The power of dedicated teams and supportive tools in action
This focus on proactive outreach made all the difference for one of our members, a relatively young man who had been fairly healthy. In response to my message, he responded that he had been struggling with fatigue and weight gain. He subsequently screened positive for loneliness, obesity, and elevated blood pressure, with labs that indicated pre-diabetes. Stressed and working around the clock, he had stopped exercising and felt isolated from loved ones. What could have been an overwhelming set of diagnoses or a situation where we relied solely on medications and referring out to specialists, became an opportunity to empower him to take charge of his health.
Under our care model, I was able to connect him with health coaches, who provided strategies for weight loss, stress management, hypertension reduction, and lifestyle modifications to prevent or delay his risk of progressing to diabetes. Self-care resources through our Be Well platform offered patient-friendly advice and tools so he could understand loneliness and take steps that felt right for him. The member also started taking on-demand fitness classes through Be Well that fit his schedule, and I continued to connect with him and with our integrated care team to support his health goals. Within a year, he attained a healthy weight, normal blood pressure, and reversed his prediabetes without medication or treatment by outside specialists. He reported feeling more connected and less stressed. In his own words, he said that he never would have made the time for that initial health visit, let alone the subsequent work on his health, without that proactive outreach message and its connection to a physician who cared deeply about his health.
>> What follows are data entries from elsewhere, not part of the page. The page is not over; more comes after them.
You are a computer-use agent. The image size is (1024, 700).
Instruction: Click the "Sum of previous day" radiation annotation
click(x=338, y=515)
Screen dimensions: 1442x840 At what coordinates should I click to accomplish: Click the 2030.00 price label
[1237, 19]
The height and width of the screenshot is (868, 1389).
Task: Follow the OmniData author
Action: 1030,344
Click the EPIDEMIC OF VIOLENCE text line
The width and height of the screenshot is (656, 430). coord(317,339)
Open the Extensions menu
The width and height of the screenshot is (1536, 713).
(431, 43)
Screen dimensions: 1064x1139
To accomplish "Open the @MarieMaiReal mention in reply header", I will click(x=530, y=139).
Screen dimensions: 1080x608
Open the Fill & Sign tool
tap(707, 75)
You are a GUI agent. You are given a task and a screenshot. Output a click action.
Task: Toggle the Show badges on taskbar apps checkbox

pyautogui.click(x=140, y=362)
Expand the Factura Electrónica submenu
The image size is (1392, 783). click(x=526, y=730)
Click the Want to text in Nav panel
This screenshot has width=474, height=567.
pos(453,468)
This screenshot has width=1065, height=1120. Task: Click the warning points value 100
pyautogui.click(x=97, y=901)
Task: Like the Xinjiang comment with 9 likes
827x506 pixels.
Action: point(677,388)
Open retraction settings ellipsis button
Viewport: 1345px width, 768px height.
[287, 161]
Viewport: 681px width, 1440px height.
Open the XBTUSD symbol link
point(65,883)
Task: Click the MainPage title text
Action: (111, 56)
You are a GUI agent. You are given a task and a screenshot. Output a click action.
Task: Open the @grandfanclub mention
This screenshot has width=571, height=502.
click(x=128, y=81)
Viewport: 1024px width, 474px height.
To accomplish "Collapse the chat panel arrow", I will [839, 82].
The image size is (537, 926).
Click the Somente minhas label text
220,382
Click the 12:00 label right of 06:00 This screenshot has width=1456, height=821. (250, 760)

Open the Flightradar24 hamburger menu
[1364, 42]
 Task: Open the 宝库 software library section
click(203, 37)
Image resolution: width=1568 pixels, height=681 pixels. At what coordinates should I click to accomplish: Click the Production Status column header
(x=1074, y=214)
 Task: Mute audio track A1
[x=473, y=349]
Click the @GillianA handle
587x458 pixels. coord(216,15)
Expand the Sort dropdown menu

That’s the power of team-based prevention, which can drive change for individuals and entire populations. In 2023 and beyond, to achieve optimal health, we must rethink transactional care episodes in favor of a broader, evidence-based approach. Using technology and data-driven solutions to connect and engage, patients will have the support of an integrated care team built on a strong primary care foundation. Ultimately, shifting to team-based prevention, supported by population health, will unlock the healthcare system’s potential to play a bigger role in fostering the optimal health of populations. “Not being sick” is simply not good enough.